Zwycięstwo w dwóch setach 7/5 7/6 (7/1) po ponad półtorej godzinie walki w dość sporych warunkach upałów.

Jessica Ginier do tej pory grała w hali. Warunki zewnętrzne były zupełnie inne. Szczególnie, że wychodziła z bardzo trudnego meczu podczas turnieju mieszanego i przez to miała ograniczony czas na regenerację.

Różnica była z pewnością widoczna po stronie Cornelii Lister. Nieznany gracz w padel, ale znacznie mniej w tenisie, ponieważ ma na swoim koncie jeden tytuł w grze pojedynczej i 25 tytułów w grze podwójnej. Były 72. światowy gracz w grze podwójnej miał mniejsze doświadczenie padel niż pozostali trzej zawodnicy obecni na torze.

Kapitan francuskiej drużyny kobiet, Robin Haziza, wspomina to zwycięstwo:

„Byliśmy na dobre i na złe. Mecz, który skomplikowaliśmy. Z trudem znaleźliśmy odpowiedni rytm.

Ale ten zespół jest silny, ponieważ nawet jeśli nie grają najlepiej, jak potrafią padel, w kluczowych momentach udaje jej się podać kołnierz.

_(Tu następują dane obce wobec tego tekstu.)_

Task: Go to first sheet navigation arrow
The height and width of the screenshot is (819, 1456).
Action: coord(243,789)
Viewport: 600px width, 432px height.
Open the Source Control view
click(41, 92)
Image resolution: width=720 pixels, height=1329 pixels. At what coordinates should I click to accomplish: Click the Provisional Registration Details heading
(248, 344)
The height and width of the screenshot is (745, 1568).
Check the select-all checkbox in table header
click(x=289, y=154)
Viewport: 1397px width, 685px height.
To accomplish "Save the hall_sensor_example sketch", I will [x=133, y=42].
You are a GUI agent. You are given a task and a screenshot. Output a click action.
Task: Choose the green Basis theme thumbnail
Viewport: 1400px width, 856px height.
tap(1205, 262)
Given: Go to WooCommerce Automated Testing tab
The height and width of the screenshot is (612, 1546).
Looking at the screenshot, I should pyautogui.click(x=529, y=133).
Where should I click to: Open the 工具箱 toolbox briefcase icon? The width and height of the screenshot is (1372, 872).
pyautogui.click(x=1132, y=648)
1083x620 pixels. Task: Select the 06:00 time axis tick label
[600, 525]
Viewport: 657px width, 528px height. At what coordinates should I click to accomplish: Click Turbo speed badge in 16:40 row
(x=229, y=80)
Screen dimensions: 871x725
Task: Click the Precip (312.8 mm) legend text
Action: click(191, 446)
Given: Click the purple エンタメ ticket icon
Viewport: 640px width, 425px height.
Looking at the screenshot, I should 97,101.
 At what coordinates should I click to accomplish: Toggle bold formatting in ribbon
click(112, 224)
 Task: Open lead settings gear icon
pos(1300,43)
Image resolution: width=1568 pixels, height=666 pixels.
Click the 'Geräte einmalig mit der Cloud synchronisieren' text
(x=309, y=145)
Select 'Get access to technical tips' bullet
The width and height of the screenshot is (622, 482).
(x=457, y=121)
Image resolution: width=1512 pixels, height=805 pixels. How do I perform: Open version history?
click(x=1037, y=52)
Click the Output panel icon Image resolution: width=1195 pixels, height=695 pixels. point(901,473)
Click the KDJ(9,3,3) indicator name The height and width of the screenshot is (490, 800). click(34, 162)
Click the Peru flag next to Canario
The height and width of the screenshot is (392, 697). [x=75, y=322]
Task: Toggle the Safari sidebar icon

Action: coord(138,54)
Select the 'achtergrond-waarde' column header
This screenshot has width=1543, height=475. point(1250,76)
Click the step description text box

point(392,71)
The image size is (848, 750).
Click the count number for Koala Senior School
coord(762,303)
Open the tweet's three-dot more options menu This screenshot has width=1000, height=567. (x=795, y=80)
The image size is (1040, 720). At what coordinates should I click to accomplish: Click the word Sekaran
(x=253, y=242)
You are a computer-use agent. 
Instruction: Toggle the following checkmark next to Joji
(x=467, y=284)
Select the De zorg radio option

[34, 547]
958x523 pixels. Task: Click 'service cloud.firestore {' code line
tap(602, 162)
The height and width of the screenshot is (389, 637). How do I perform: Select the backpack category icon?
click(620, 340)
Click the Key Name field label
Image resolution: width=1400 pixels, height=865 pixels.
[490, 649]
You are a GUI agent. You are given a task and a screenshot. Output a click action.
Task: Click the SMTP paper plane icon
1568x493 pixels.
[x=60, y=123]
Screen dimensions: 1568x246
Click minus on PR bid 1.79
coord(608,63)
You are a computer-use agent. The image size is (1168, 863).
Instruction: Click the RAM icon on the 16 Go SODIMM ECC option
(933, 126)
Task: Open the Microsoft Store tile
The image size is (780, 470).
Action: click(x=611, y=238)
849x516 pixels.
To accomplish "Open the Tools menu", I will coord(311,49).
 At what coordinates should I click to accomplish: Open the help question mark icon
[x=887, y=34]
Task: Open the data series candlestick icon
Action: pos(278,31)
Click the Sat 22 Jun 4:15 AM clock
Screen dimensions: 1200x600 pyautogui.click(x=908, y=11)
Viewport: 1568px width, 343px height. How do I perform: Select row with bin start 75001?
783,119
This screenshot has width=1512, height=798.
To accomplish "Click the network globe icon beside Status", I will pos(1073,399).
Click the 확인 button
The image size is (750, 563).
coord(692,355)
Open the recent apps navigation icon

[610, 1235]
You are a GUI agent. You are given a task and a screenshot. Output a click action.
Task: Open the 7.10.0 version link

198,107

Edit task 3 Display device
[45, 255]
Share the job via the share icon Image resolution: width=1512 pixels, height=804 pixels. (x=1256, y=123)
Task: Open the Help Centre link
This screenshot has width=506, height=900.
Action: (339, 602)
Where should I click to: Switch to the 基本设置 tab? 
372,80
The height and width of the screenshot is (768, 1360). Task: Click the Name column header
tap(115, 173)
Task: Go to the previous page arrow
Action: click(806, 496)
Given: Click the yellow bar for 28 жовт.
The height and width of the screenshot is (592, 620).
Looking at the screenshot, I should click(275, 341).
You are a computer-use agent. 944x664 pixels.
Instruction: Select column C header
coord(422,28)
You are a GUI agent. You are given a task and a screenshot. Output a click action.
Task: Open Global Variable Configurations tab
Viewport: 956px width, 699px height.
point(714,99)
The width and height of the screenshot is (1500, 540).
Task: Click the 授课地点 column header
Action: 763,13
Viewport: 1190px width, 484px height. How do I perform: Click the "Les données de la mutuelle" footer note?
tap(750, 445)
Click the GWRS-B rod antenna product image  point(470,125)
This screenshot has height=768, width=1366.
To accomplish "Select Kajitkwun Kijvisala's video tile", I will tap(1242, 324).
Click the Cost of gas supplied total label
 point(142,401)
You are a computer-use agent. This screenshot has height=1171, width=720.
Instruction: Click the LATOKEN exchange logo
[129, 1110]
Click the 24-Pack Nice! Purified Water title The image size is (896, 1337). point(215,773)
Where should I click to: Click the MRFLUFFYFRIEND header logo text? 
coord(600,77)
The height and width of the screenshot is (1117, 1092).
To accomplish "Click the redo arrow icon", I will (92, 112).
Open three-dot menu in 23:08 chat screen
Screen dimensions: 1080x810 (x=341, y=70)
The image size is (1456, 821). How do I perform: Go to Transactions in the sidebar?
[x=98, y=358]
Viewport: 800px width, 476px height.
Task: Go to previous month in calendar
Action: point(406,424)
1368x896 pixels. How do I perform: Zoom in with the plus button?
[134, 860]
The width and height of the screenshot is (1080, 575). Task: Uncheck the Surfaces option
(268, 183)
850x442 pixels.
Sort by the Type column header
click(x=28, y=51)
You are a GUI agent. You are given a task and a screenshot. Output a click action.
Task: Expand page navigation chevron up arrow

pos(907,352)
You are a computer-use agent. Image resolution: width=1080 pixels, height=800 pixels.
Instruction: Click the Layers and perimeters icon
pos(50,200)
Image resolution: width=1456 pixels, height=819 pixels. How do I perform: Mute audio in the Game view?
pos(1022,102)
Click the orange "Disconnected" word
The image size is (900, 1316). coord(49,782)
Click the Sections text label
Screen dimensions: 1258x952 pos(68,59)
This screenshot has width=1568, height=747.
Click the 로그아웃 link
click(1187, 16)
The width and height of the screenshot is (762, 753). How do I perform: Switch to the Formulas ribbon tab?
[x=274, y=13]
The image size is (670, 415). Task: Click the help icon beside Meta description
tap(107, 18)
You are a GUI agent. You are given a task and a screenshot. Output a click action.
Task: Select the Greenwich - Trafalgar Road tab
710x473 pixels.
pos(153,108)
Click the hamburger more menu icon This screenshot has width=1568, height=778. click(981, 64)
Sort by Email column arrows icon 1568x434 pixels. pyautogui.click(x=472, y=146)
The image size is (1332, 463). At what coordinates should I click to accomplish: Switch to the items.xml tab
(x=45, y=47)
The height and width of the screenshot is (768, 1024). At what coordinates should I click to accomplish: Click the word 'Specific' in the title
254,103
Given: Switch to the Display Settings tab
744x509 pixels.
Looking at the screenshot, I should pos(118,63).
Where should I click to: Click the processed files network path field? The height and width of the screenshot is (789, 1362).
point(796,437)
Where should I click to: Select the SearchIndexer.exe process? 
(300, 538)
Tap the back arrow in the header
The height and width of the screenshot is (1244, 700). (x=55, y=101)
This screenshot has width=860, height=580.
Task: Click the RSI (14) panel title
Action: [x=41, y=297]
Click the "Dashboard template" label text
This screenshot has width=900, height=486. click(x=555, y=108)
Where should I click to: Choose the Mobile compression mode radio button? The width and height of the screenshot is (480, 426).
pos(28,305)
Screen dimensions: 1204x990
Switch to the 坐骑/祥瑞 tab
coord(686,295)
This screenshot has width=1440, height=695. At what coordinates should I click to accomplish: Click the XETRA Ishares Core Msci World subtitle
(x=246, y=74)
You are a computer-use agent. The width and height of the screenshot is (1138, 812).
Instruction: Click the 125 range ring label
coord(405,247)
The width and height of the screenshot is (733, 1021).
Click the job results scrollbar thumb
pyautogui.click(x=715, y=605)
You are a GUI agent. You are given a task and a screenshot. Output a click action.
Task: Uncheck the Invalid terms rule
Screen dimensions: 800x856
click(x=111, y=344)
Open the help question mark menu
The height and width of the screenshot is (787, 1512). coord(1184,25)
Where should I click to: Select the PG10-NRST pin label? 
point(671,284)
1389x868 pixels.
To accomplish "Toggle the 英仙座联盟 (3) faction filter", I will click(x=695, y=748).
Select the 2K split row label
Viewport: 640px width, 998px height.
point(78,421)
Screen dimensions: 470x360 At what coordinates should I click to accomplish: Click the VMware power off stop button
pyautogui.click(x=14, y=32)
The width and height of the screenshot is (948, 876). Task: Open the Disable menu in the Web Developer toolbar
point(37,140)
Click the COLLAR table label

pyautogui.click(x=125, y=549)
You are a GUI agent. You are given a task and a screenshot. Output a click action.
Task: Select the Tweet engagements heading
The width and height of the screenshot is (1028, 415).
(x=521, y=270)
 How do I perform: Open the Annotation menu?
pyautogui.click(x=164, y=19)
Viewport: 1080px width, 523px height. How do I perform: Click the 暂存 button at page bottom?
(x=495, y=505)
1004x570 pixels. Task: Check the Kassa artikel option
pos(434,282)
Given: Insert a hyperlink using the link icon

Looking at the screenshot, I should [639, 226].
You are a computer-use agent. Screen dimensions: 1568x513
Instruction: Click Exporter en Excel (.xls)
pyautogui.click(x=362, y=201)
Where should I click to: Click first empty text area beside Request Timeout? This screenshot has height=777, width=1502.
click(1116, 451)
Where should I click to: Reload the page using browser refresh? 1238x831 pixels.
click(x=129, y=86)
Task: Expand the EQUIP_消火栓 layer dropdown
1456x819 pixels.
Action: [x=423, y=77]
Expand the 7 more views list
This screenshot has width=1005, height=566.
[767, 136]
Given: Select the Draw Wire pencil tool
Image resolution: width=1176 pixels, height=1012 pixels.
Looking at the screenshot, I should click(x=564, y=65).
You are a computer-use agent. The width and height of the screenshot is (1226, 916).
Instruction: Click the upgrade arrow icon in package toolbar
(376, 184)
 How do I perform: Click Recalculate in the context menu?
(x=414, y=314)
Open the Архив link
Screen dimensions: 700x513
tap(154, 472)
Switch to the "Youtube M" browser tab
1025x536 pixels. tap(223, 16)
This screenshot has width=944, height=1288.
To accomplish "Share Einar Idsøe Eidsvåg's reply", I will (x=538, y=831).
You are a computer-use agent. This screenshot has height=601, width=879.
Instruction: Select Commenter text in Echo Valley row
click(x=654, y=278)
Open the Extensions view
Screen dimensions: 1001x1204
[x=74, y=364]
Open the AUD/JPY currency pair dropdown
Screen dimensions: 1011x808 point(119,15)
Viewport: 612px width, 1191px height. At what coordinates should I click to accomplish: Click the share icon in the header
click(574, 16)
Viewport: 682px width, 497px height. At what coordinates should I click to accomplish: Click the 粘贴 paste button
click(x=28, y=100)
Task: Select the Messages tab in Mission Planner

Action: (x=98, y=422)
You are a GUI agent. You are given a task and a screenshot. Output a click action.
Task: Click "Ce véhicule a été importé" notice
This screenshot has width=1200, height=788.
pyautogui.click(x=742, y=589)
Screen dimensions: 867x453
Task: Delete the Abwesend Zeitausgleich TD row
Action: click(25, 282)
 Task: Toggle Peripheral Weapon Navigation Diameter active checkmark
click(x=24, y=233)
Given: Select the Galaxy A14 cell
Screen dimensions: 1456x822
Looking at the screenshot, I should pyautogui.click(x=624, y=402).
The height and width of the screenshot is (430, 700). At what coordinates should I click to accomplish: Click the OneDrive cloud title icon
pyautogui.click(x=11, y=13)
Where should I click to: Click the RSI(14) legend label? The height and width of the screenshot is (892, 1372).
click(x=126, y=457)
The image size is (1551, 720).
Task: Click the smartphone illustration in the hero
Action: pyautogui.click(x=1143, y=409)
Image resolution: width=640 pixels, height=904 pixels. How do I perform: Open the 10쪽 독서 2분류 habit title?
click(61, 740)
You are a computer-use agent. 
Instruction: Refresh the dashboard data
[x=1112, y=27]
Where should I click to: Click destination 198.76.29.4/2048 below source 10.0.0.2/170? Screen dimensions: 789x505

Mogliśmy to zobaczyć w tie-breaku, w którym Jess i Lucile podnieśli swój poziom gry, zapewniając bardzo dobry tie-break.

Będziemy pamiętać, że zakwalifikowaliśmy się do jutrzejszego meczu z rozstawionym z Hiszpanią numerem 1 i dążymy do półfinału.

Franck Binisti

Franck Binisti odkrywa padel w Club des Pyramides w 2009 roku w regionie paryskim. Od padel jest częścią jego życia. Często widuje się go koncertującego we Francji, podczas którego opowiada najważniejsze wydarzenia padel français.